Last week I drew the blue line from Sudbury to Ottawa you see in the above map by running MozStumbler on my phone as we headed out to celebrate Winterlude. One day, that line might help you figure out where you are on your FirefoxOS phone! Here's what's going on:
GPS triangulates your position based on satellites, requires a line of sight to those satellites, and can take minutes to get a lock on your location. If you have a smartphone, you've probably noticed that running a maps application will return your location in seconds, not minutes; that's because modern smartphones use cell towers and wifi routers for triangulation purposes.
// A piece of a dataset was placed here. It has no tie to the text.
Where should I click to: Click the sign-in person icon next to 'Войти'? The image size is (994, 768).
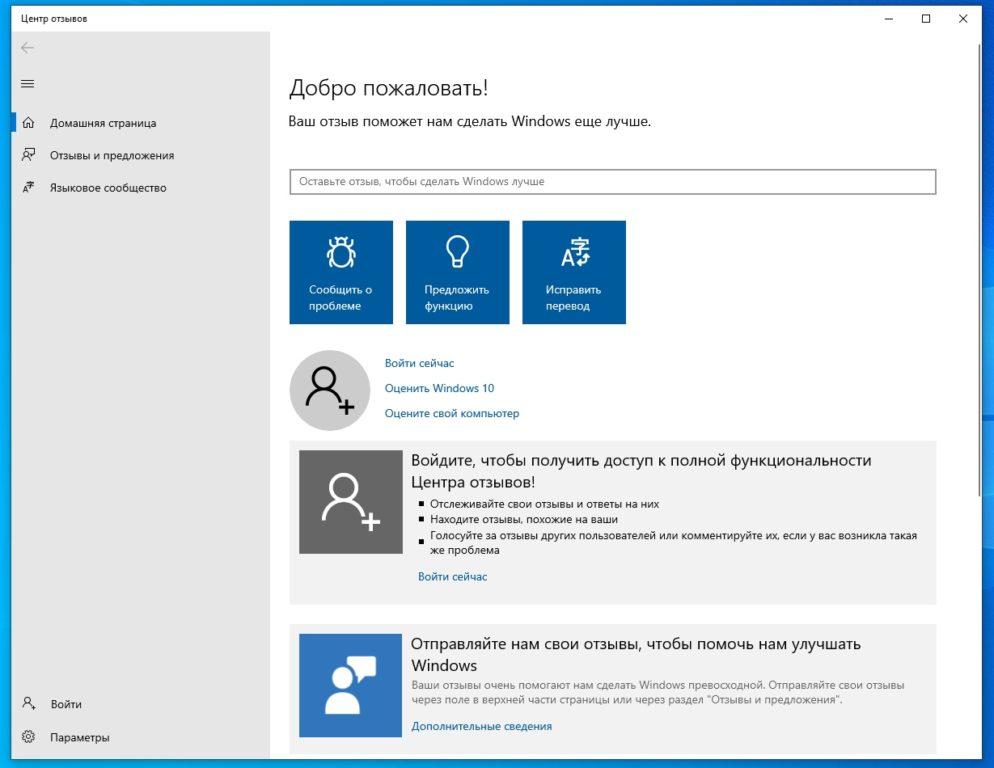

Unlike GPS, your phone is usually continuously scanning for cell and wifi routers, so the data is immediately available at no extra cost to your phone's battery or CPU.
However, while the major smartphone operating system manufacturers have built databases that correlate cell towers and wifi routers with coordinates (and raised some privacy concerns while they were at it - Apple, Google), this data is not openly available. A new operating system, such as Mozilla's FirefoxOS, must licence a service such as Skyhook's, or build their own.
True to its open principles, Mozilla is building its own database of location information--the Mozilla Location Service--that aims "to provide an open service to provide location data" (that page needs wordsmithing but I digress). To collect the data, Mozilla offers an Android application called MozStumbler that you can run while you're out and about; it will build a collection of coordinates with wifi access points and cell towers, and then upload it to Mozilla (either via your data connection, or later when you have wifi connectivity if you prefer).
Currently you have to sideload the APK onto your phone; it is not available on the Google Play Store (although it is on F-Droid). While the fledgling location API is already available, it remains to be seen how Mozilla will run this service: if, for example, it will make data dumps available, or if it will rate-limit calls to the service. But given Mozilla's long and laudable track record, it seems worthwhile to trust that they will do the right thing and help them build their database.
They have a long way to go. Comparing Mozilla's stats to Skyhook's, Mozilla has collected observations about 0.7 million cell towers and 17.5 million wifi access points, vs. Skyhook's 30 million and 1 billion respectively.
So why not fire up MozStumbler on your phone? Hey, if a lowly guy from Sudbury can, in a little over a week, get into the top 200 data contributors (me = ``dbs`` and yes it was smart of Mozilla to gamify this effort), I have no doubt that my peers in more heavily inhabited locations can blow past me in no time!